As enforcer, Kessler employed tactics familiar in communist countries. His top enforcer of the Drug Surveillance Branch was quoted in a Washington University scholarly paper, saying,
The old way is over. We used to say that if a company made certain changes, then we would probably not take any action. Now, we won't. Now, even if they make the changes, they might end up in court. We want to say to these companies that you don't know when or how we'll strike. We want to eliminate predictability.
Bovard notes the medical device industry was hit hard by Kessler’s FDA, citing an American Electronics Association survey that showed "40% [of medical device companies] reduced the number of U.S. employees because of FDA delays, 29% increased their investment in foreign operations, and 22% moved U.S. jobs overseas."
Securing those foreign-produced devices for Americans has not been easy. Tesla and SpaceX CEO Elon Musk took it upon himself to have around 1,000 respirators flown into Los Angeles from overseas, but their delivery was held up by the FDA.
Despite the FDA’s best efforts, there are still incredibly productive companies making medical devices in America. The San Francisco-based company Nurx, Inc. announced a $181 coronavirus home test and a plan to send out 10,000 of them just four days after the FDA lifted some of its restrictions on private tests.
However, Nurx was forced to cancel its product release, because the FDA so far refuses to curtail its restrictions on home tests.
The lack of test kits are only half the story of America’s prolonged struggle with Covid-19. The other half is the over-regulation of medical treatments and medicines, which also dates back to at least the 1990s under Kessler.
Kessler ordered that approved drugs should only ever be used for their original purpose. Even if the approved drug was found to cure or treat another ailment, the manufacturers were prohibited from informing doctors of the fact.
It should be clear now why the mainstream media so reflexively maligned President Donald Trump for suggesting the anti-malaria medicine hydroxychloroquine could be used to treat coronavirus.
The media has a long history of cheerleading for increased government intervention or simply running cover for the regulators.
Take for instance this March 31 Bloomberg article with the headline: “Coronavirus Forces Cancer Trial Changes Patients Long Sought.” You have to read nine paragraphs before learning the FDA eased up on its clinical trial regulations. Is that what the headline suggests?
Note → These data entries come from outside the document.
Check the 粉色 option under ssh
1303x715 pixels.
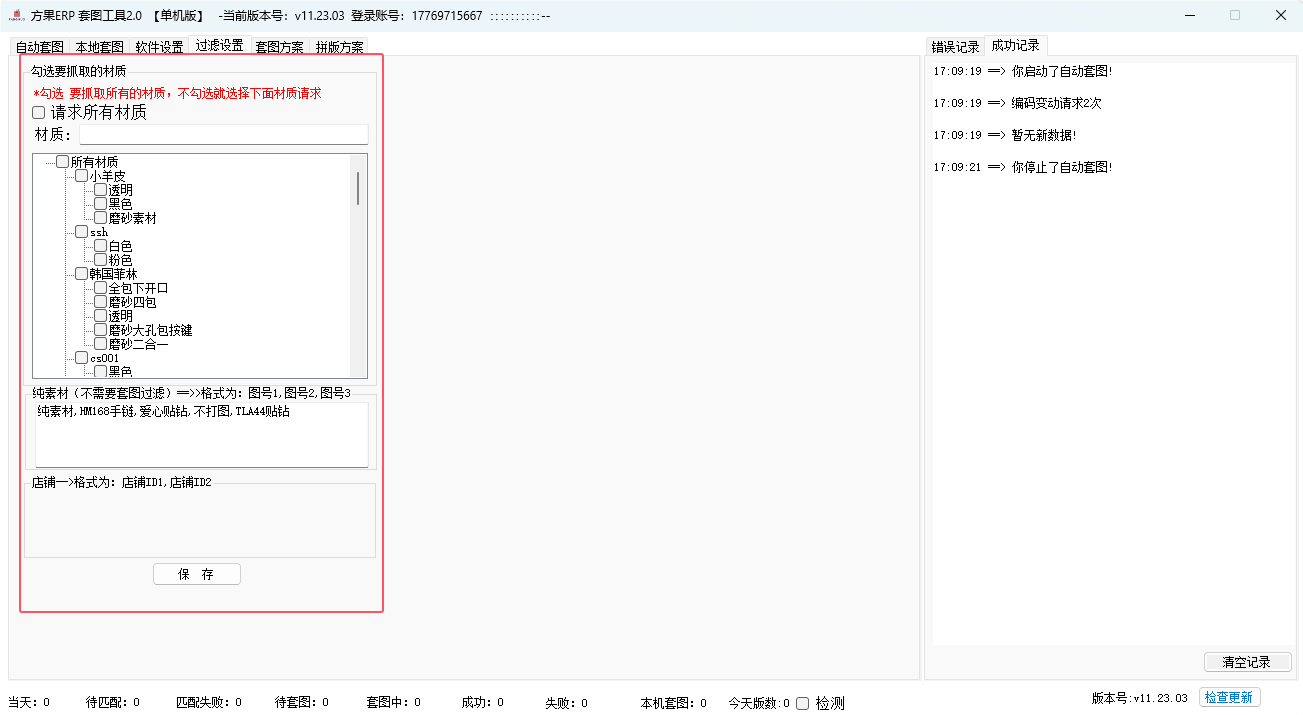click(100, 260)
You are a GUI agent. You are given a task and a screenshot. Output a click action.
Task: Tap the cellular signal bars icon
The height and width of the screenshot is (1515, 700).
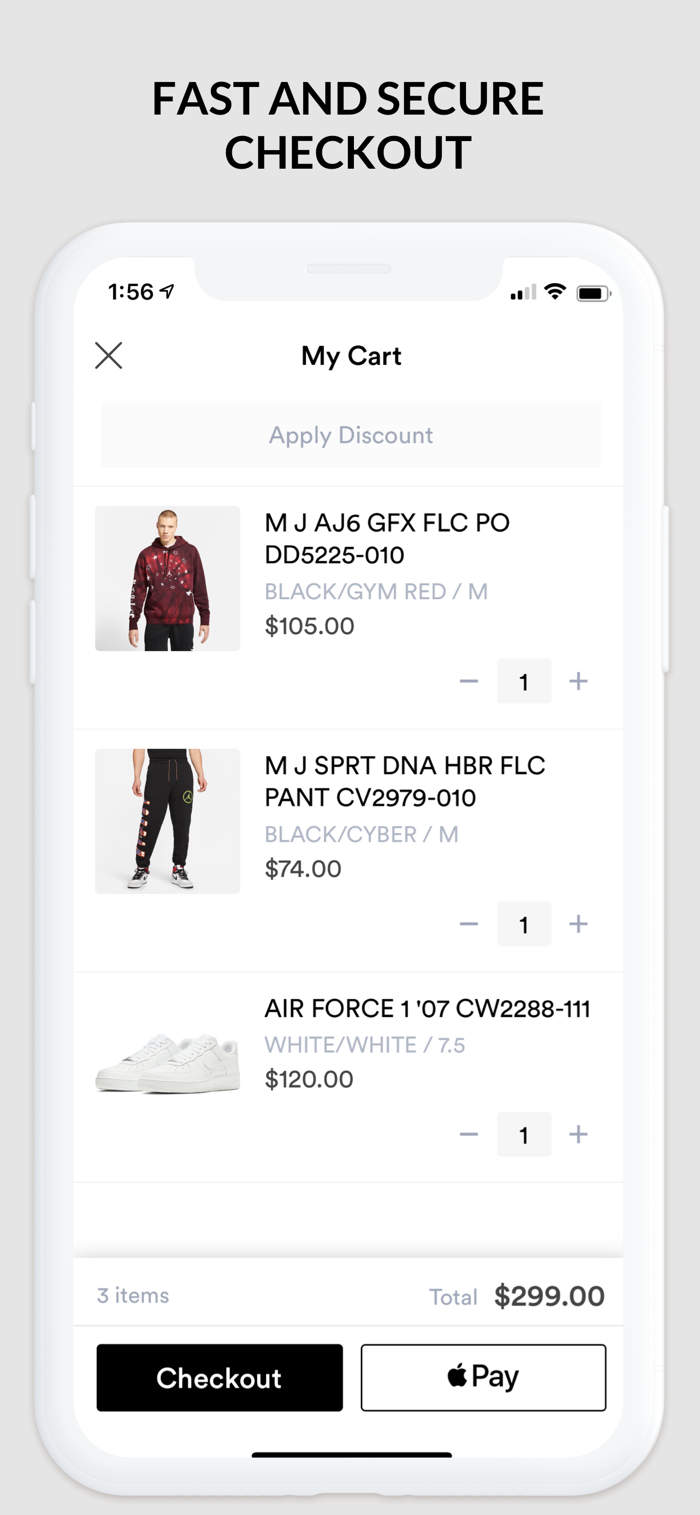pos(523,293)
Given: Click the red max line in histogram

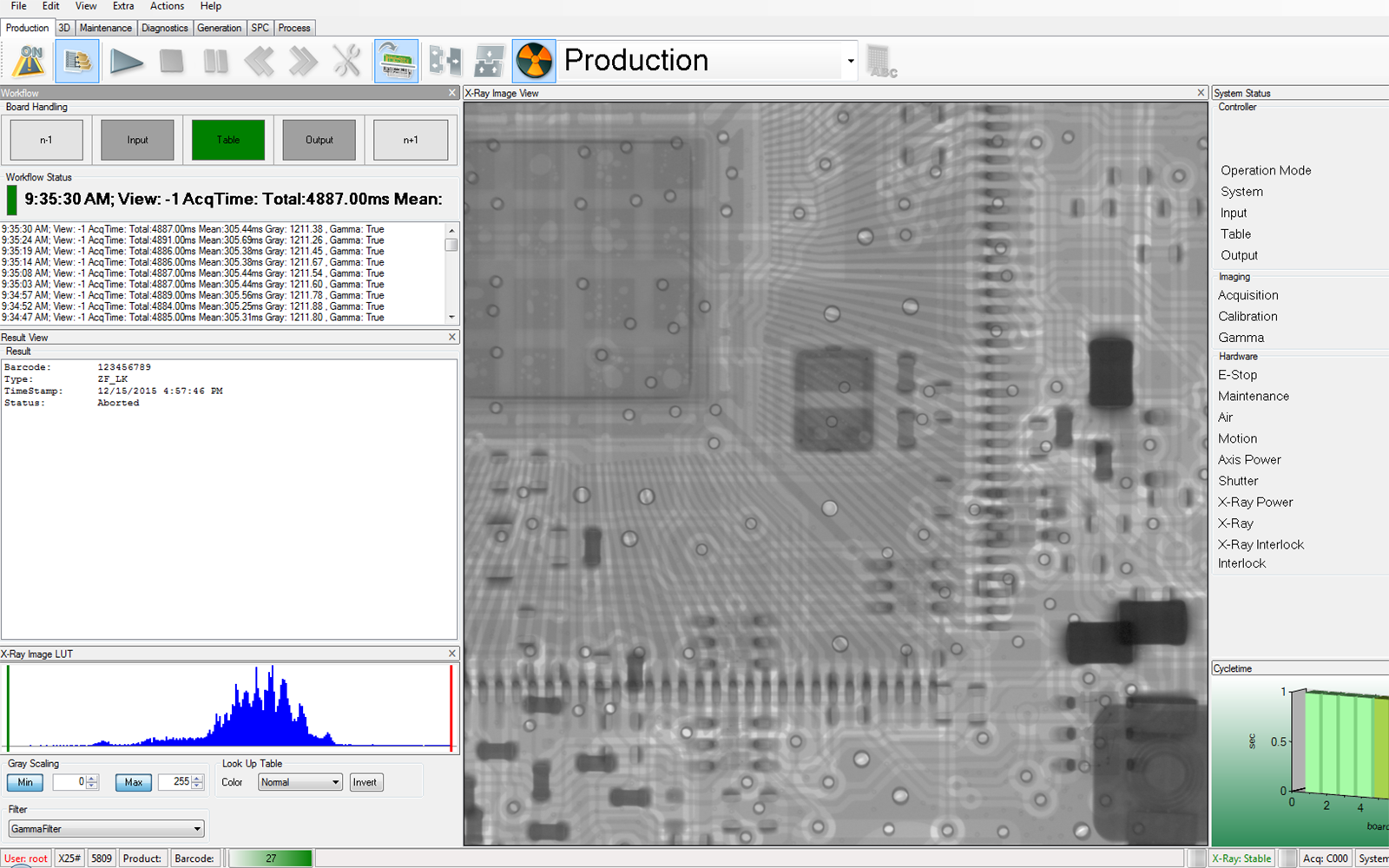Looking at the screenshot, I should pos(451,707).
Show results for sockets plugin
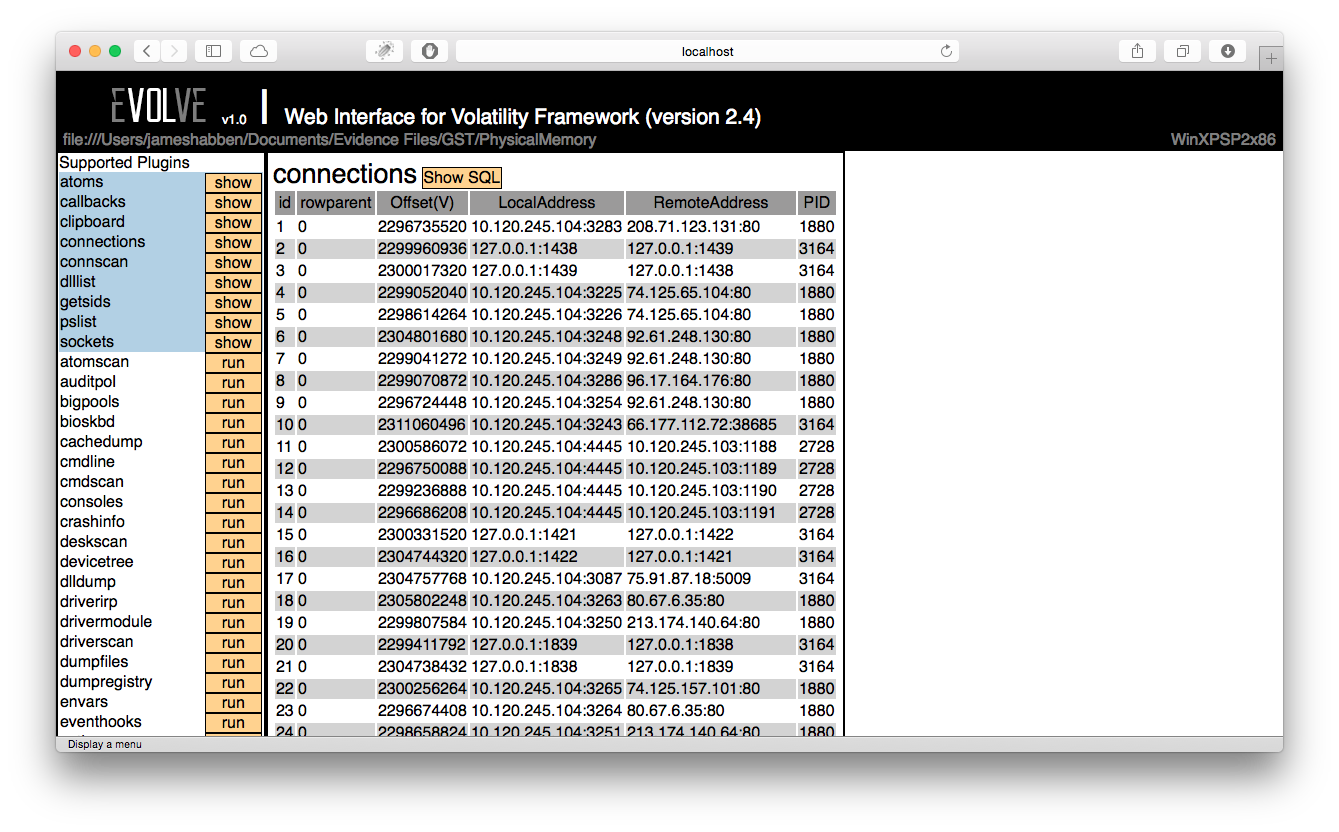 233,343
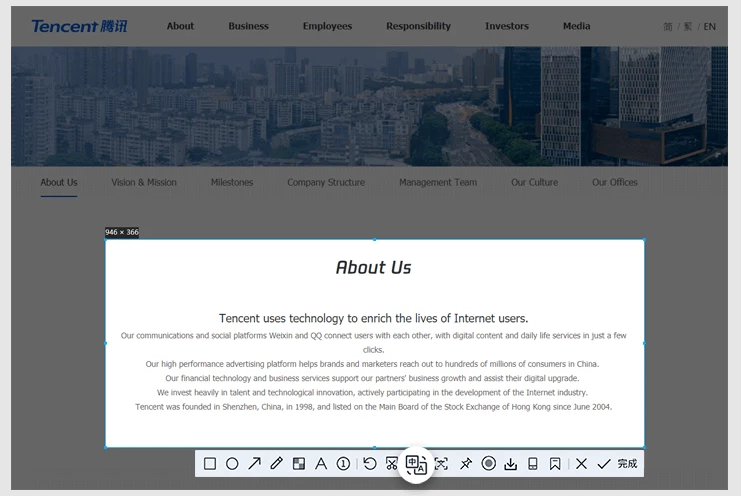
Task: Cancel the screenshot with X icon
Action: click(581, 464)
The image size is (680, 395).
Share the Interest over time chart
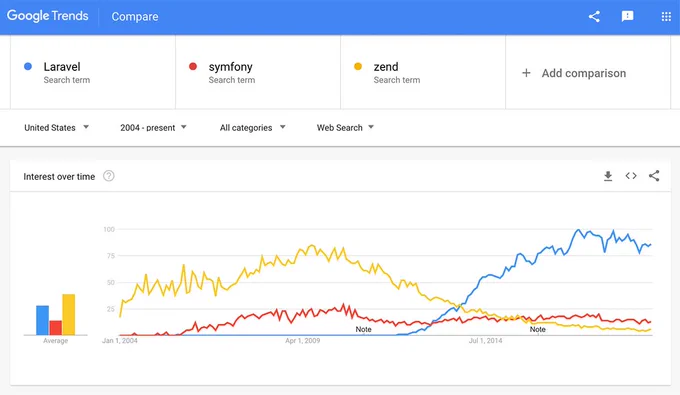(654, 176)
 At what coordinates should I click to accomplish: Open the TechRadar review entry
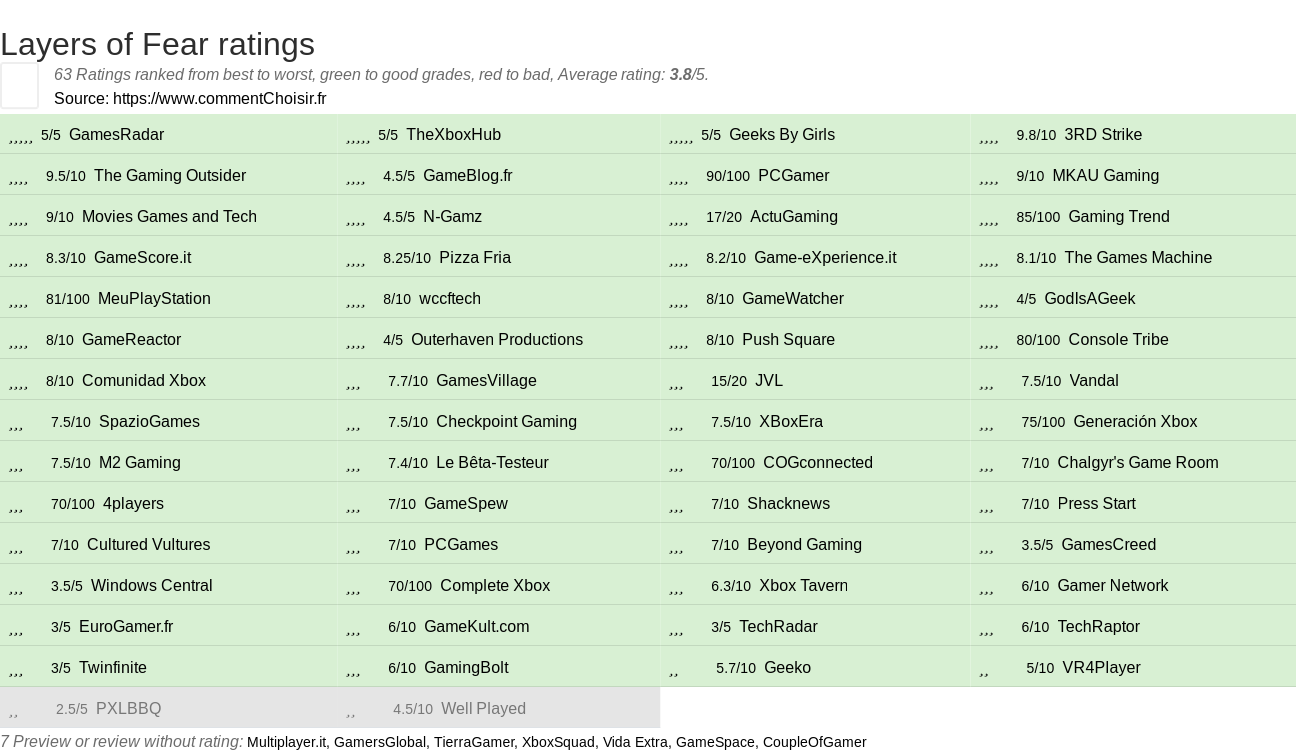[x=778, y=627]
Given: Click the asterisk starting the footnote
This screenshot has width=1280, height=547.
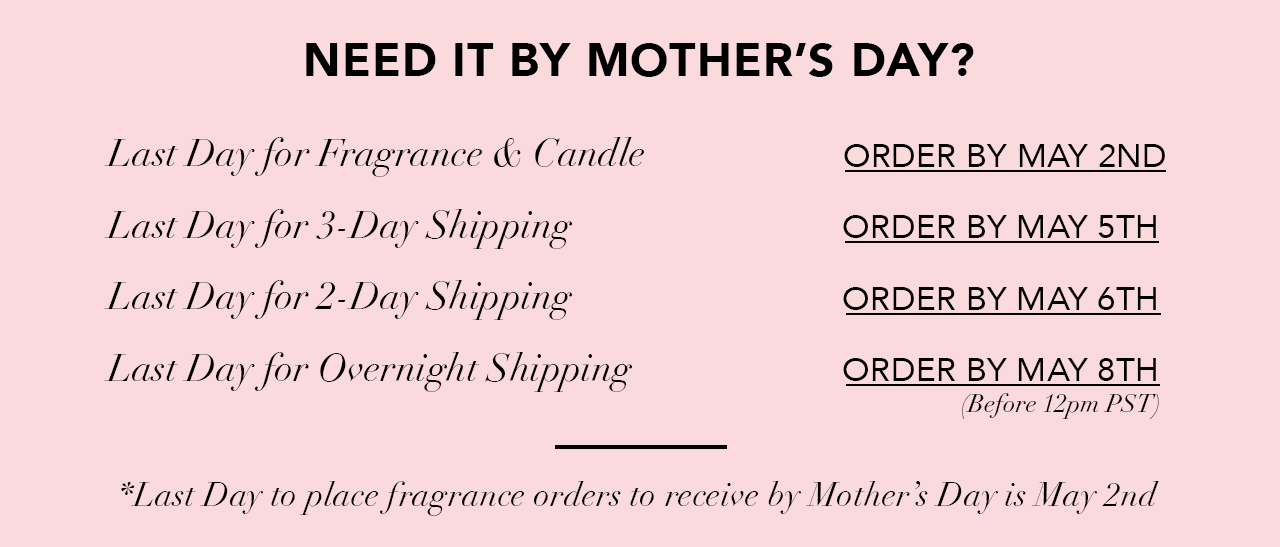Looking at the screenshot, I should point(125,489).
“Coronavirus forces regulators to cut their own red tape to save face.” That’s the real narrative of the whole government response to coronavirus. Reporters aren't lazy. Telling the truth would be easier than lying.
The failures of the regulatory bodies and the media are piling up, but Americans may still recoil at the thought of outright ending the FDA. Any political leader who cares at all for public health must, at the very least, call for a drastic downsizing of the runaway bureaucracy.
The types of prohibitive powers that the FDA exercises were once thought to require a constitutional amendment. Alcohol prohibition, after all, wasn’t instituted by a simple act of Congress, but instead was enacted through the Eighteenth Amendment.
Shortly after the failure and repeal of alcohol prohibition, there was a dangerous shift in how Congress interpreted its powers under Article I Section 8 of the Constitution. The FDA might be the most egregious example of the consequences of this disastrous turn in history.
The Congress cynically touted the Commerce Clause as a mandate to legislate beyond their limited, enumerated powers. As a result, the original purpose of the Commerce Clause, to ensure free trade between the states, was flipped into an unlimited power to prohibit commerce.
This is how the FDA grew into its current monstrous form.
In order to overcome the coronavirus crisis and to be fully prepared for the next public health episode, America must rid itself of the bureaucracy that has slowly choked out the greatest medical industry in the world.
If Americans want to live in a truly free country, then there must be internal reform before any meaningful external reform. It begins with rolling back the FDA.